#### [AIM OF THE EXERCISE]
One part of the entries below is wanted: the lines from the one containing "АКСЕССУАРЫ (1012, 108)" through the one containing "Partenaires (755, 1437)". Write those out exactly and nothing else.

#### [EXERCISE DATA]
■ ■ ■ ■ ■

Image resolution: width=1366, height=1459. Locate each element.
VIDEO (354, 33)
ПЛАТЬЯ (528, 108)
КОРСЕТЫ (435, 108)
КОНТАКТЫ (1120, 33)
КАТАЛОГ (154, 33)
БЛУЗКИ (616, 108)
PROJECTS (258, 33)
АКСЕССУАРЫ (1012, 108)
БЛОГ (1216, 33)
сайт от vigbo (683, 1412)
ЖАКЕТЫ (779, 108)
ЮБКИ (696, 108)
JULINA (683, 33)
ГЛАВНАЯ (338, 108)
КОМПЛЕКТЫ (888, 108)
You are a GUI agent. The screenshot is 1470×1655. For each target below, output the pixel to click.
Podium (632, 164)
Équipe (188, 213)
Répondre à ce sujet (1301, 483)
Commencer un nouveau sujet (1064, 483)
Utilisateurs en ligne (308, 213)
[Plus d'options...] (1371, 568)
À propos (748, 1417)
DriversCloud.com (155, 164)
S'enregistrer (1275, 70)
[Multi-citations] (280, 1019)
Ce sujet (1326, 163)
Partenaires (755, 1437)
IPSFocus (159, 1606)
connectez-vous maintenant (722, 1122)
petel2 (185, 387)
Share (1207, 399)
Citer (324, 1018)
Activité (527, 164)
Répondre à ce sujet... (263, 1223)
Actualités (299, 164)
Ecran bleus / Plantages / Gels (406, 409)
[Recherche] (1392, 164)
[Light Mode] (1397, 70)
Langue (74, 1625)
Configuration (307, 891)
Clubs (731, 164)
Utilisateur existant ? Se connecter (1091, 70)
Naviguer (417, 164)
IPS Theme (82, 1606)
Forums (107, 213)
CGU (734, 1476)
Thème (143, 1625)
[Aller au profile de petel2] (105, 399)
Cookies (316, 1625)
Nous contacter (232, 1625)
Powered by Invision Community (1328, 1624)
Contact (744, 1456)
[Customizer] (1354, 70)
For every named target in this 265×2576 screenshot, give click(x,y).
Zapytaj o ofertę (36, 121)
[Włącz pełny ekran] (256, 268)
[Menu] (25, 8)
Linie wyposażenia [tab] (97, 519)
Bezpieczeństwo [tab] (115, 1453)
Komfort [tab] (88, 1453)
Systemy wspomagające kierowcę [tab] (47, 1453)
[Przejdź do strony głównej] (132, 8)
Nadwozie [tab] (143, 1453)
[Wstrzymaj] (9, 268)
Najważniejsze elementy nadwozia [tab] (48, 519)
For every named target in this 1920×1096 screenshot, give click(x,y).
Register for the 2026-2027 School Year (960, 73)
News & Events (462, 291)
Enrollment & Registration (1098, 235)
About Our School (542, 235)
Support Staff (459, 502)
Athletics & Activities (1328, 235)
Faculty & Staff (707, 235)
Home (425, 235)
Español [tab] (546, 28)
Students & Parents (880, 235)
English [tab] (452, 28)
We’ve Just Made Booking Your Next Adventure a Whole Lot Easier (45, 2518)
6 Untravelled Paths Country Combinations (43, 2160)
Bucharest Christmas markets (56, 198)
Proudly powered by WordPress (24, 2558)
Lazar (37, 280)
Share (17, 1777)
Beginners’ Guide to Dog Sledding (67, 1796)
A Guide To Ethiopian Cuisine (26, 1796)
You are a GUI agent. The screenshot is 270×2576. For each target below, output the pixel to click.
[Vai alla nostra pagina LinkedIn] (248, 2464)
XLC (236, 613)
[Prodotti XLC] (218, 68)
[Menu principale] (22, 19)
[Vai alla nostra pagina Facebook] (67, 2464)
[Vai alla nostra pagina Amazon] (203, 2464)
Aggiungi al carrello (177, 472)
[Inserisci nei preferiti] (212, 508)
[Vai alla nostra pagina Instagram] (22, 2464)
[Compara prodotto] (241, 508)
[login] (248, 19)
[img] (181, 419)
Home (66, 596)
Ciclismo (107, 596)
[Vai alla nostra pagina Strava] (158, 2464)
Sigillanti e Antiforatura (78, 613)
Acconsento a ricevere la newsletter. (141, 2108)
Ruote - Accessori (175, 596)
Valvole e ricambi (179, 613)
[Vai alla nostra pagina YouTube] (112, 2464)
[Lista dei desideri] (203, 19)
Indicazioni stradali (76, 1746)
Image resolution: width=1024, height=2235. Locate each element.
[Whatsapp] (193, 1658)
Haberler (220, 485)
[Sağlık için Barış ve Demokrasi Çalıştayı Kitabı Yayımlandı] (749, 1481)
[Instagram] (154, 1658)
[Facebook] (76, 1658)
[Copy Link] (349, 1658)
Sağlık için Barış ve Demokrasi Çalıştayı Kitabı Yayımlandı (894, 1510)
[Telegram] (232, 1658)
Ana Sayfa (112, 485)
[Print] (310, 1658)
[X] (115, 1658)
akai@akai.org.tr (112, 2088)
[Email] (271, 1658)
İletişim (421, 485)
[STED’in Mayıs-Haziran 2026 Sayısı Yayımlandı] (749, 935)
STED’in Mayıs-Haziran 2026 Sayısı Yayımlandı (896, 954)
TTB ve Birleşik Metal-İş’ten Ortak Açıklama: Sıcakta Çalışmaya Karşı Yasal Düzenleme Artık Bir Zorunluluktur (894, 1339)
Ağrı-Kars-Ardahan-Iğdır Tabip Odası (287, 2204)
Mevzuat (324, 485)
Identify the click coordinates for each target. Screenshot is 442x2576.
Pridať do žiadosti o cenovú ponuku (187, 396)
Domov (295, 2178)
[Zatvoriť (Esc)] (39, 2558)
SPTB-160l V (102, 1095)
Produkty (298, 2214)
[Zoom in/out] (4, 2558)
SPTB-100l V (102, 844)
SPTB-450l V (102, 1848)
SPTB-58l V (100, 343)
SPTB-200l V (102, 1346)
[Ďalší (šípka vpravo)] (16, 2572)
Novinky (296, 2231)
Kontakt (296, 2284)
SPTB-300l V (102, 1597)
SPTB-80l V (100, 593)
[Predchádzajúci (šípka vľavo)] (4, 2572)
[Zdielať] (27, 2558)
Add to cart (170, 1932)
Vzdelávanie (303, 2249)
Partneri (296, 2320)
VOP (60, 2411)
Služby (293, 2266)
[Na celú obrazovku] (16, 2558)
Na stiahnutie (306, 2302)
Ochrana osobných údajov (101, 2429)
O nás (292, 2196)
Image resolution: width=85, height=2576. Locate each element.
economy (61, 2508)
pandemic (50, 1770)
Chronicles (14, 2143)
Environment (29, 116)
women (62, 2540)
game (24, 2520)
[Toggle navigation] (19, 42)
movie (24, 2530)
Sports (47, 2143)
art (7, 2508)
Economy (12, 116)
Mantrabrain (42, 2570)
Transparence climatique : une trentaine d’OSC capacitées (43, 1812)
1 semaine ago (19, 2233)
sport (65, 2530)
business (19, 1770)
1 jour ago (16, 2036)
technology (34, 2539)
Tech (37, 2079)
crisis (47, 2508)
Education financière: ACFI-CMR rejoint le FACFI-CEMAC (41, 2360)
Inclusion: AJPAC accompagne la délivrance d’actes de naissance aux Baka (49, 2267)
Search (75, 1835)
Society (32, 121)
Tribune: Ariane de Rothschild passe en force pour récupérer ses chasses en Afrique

■ ■ ■ ■ ■

#### [ANSWER BOX]
АКСЕССУАРЫ (1012, 108)
БЛОГ (1216, 33)
сайт от vigbo (683, 1412)
ЖАКЕТЫ (779, 108)
ЮБКИ (696, 108)
JULINA (683, 33)
ГЛАВНАЯ (338, 108)
КОМПЛЕКТЫ (888, 108)
You are a GUI agent. The screenshot is 1470×1655. For each target below, output the pixel to click.
Podium (632, 164)
Équipe (188, 213)
Répondre à ce sujet (1301, 483)
Commencer un nouveau sujet (1064, 483)
Utilisateurs en ligne (308, 213)
[Plus d'options...] (1371, 568)
À propos (748, 1417)
DriversCloud.com (155, 164)
S'enregistrer (1275, 70)
[Multi-citations] (280, 1019)
Ce sujet (1326, 163)
Partenaires (755, 1437)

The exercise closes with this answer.